**Selected passage**

Kentucky women's basketball team, 1921, with student coach Sarah Blanding
 In 1909, the women's basketball team complained via a petition to the faculty senate stating that Stout did not support the development of the sport and asked that the athletic association take over the management of the team. This started a power struggle which stretched over almost two decades among Stout, women students in favor of the sport, and the athletic association.  In 1924, bolstered by the support of Sarah Blanding -- the new Dean of Women -- Stout finally convinced the University Senate and UK President Frank McVey that basketball was "too strenuous for girls." McVey cited this "strenuousity" and the claim that road trips for the team were prohibitively expensive due to "the necessity of proper chaperonage" as reasons for banning women's basketball. This was in spite of the fact that the 1923-1924 women's team had won the Southern Intercollegiate Championship after an undefeated 10-0 season. All women's intercollegiate varsity sports were discontinued on November 13, 1924. Ironically, the 1924-1925 season marked the first season of men's basketball play in Alumni Gym and a rise of popularity in the game on campus.


In the next decades, women's basketball continued to be played in physical education classes, and later as an intramural sport, but organizing campus dances became the primary focus of the Women's Athletic Association. It was not until 1974 that women's basketball was reinstated as a varsity sport, with Sue Feamster serving as the first coach of a varsity team in fifty years.

Gregory Kent Stanley has written a fuller account of the early years of women's basketball and the campus politics affecting it in his book Before Big Blue. UK Athletics offers a historic timeline of women's basketball achievements on its website under "History and records."

**Stored data**
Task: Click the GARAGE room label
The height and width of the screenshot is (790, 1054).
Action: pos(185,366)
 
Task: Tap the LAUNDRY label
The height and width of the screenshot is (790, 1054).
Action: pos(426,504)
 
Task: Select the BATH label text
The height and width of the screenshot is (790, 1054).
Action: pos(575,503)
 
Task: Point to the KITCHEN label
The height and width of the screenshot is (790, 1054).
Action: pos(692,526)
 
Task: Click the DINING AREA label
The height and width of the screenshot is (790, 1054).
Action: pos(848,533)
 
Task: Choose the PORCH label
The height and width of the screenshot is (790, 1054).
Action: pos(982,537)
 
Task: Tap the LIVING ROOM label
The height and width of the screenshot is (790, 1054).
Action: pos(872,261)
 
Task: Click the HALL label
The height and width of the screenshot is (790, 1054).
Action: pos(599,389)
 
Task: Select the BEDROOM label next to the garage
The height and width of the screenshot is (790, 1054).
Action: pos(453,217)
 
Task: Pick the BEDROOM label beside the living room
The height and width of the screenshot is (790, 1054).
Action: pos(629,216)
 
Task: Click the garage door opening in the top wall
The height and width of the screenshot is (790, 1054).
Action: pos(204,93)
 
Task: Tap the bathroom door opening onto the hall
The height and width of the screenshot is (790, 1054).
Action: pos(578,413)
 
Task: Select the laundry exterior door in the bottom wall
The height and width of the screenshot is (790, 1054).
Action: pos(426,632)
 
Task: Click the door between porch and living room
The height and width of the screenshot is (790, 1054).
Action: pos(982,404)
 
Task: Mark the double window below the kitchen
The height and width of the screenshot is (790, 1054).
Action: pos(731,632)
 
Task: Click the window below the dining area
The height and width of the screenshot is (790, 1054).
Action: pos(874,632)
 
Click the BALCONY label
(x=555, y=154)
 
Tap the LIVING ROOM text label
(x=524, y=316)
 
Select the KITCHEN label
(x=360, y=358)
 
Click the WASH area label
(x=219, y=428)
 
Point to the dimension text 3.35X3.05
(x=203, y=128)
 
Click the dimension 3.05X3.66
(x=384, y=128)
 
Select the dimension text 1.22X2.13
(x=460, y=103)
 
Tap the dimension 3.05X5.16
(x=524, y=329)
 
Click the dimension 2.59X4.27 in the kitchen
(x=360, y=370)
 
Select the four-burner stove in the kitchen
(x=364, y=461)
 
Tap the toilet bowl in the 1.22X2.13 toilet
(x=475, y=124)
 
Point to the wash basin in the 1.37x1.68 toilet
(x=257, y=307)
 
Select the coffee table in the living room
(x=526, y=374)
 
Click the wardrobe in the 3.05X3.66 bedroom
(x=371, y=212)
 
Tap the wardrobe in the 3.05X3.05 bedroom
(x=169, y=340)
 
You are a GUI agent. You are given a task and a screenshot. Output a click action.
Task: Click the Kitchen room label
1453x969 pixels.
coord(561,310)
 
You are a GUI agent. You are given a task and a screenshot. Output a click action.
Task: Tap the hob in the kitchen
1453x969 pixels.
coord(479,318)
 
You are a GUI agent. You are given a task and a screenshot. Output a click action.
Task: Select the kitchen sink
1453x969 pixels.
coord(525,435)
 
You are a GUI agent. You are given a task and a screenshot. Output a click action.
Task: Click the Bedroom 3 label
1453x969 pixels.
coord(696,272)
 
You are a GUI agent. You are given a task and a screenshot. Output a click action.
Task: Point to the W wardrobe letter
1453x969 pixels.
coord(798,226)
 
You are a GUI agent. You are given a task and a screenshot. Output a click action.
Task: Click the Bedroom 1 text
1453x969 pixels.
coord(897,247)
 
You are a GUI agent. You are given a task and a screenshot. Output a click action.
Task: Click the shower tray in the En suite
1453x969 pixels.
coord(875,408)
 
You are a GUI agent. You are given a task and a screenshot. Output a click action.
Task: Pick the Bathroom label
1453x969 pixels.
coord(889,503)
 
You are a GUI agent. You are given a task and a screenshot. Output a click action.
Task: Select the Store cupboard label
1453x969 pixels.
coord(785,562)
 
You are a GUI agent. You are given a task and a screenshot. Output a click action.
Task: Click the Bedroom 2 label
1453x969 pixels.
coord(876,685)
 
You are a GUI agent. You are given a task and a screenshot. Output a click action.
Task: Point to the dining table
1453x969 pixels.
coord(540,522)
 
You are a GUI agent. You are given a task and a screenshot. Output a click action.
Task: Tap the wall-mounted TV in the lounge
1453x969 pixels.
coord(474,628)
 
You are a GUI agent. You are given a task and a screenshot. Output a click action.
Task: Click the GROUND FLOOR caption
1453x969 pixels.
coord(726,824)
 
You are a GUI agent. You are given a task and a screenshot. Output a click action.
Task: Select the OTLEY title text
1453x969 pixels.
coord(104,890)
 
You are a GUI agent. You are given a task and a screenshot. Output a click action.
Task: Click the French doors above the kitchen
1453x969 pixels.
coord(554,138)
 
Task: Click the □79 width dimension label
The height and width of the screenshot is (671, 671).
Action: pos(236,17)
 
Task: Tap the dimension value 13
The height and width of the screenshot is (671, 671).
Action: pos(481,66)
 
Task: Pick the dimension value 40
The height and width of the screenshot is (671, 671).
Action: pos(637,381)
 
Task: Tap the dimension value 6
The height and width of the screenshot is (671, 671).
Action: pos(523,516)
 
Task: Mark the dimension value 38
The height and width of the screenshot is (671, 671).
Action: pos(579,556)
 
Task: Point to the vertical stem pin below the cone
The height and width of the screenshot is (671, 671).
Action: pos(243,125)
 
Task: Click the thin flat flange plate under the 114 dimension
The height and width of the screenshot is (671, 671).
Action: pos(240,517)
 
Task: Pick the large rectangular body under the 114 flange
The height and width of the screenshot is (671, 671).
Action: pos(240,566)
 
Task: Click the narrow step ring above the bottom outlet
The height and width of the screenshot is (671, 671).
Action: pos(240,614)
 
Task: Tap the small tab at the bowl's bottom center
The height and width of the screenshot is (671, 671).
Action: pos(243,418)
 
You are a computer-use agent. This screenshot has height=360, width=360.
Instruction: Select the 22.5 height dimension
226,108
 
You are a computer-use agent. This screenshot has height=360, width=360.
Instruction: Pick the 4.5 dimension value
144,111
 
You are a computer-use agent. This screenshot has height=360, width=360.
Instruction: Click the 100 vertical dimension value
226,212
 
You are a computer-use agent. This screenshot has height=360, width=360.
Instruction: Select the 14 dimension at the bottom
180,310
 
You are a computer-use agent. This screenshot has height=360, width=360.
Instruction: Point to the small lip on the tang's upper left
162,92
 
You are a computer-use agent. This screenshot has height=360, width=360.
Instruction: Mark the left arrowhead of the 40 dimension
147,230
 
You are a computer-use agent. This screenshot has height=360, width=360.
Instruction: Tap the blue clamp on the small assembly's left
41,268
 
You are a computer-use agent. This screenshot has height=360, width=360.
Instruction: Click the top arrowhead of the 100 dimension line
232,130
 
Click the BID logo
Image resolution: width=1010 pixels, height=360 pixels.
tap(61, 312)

**Assigned task**
Answer these questions from the passage on Kentucky women's basketball above:
(a) In what year did the women's basketball team petition the faculty senate?
(b) On what date were all women's intercollegiate varsity sports discontinued?
(c) Who coached the first varsity team when the sport was reinstated in 1974?

**Response area**
(a) 1909
(b) November 13, 1924
(c) Sue Feamster